私は▲9八玉と素抜きの筋を避けたが、局後の感想戦では、▲2三歩成△同銀▲2四歩とし、△3二銀▲1五歩△同歩▲同香△1三歩▲2三歩成△同銀▲1三香成(参考B図)で上手不利、とM君の意見だった。これは香落ちの欠陥を衝いている。私は全然気付いておらず、奨励会員の読みの深さに感心した。

数手進んで、△2二飛に▲4一竜と逃げたのが疑問手。△3二銀と引かれ、飛び上がった。

第2図以下の指し手。▲2三歩△同飛▲2四歩△4一銀▲2三歩成△同馬▲4三飛△2九飛▲4五飛成…(第3図)

私は仕方なく▲2三歩だが、以下歩切れになっておもしろくなかった。
洋間では、Akiちゃんがみんなから祝福を受けている。Akiちゃんは先週行われた第3期女流王座戦のアマチュア東日本予選大会で見事予選抜けを果たし、いまや時の人なのだ。

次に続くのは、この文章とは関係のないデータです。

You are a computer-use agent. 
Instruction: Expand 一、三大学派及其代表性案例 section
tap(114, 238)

同じ決勝ブロックにはHanaちゃんも名を連ねていたが、決勝戦を前にして敗退した。Hanaちゃん、次をがんばるしかない。
私は▲4三飛。馬取りを受ける△2九飛に、▲4五飛成で1歩を補充して一安心。しかしここも、M君は△2五飛だった、と嘆いた。

なるほどこれなら▲4五飛成は利かず、こちらの飛車が不自由になる。先ほどの感想もそうだが、M君は実によく読んでいる。さすが奨励会員である。
このあと、M君に攻め急ぎの手があって、私が9筋を破り優勢になった。M君は早くも秒読みに入る。私相手に、なんでそんなに考えちゃったんだろう、と思う。もっともM君なら、30秒でも苦にしないだろう。私はまだ19分も残っていた。

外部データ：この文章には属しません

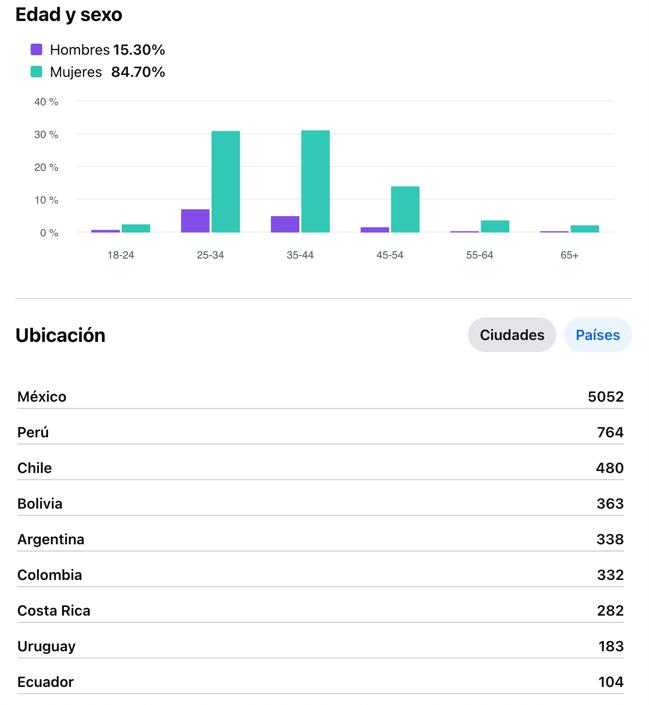
Task: Click the Ubicación section heading
Action: pos(60,335)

局面は完全な泥仕合となった。M君が△5八竜と金を取ってくる。これを▲同金では詰まされると見て、私が逆に上手玉を詰ましに行ったが、わずかに詰まず、▲5八金と手を戻す。
ならばとM君が私の玉を詰ましに来たが、これも詰まず、当たりになっていた私の馬を取って手を戻した。

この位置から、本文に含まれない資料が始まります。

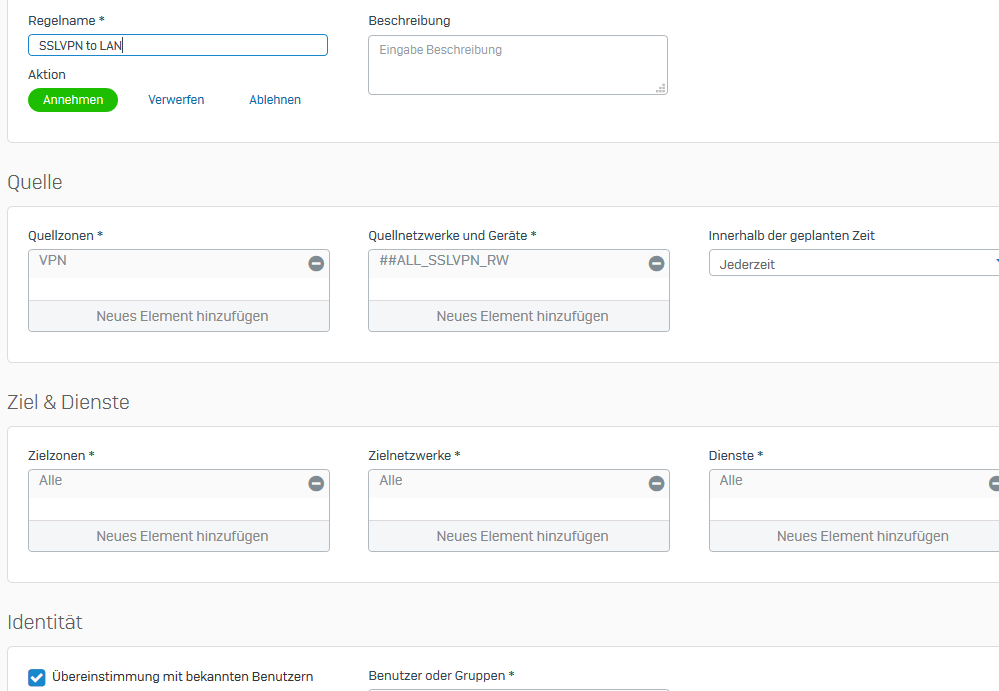This screenshot has width=999, height=691.
Task: Select Annehmen action
Action: click(73, 100)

背後では3時休みで、バタバタしている。しかしこちらは休憩どころではない。
疑問手は後に指したほうが詰みが重い。私はM君の玉に王手ラッシュをかける。詰むや詰まざるや。
私が▲7四飛と指すと、背後にいた植山七段が「やったか!」と叫んだ。
ここでM君が投了。私も軽く頭を下げる。奨励会員に、うれしい勝利となった。
早速感想戦に入る。M君の読みの量がハンパなかったのは前述したとおり。私もあまり感想戦はやらないのだが、さすがにゴキゲンになったので、追随する。
将棋は二転三転しており、終盤は明らかにこちらの負けだった。条件が同じだから恥じることはないのだが、運に恵まれた感じだった。
感想戦は30分前後続いたが、スタッフのW氏に促され、これにて終了。
私がM君に勝ったのは、実は初めて。いままで惜しい将棋はいくつかあっただけに、よろこびもひとしおである。これだけでも、きょうは教室に来た甲斐があったと思った。M君に感謝したい。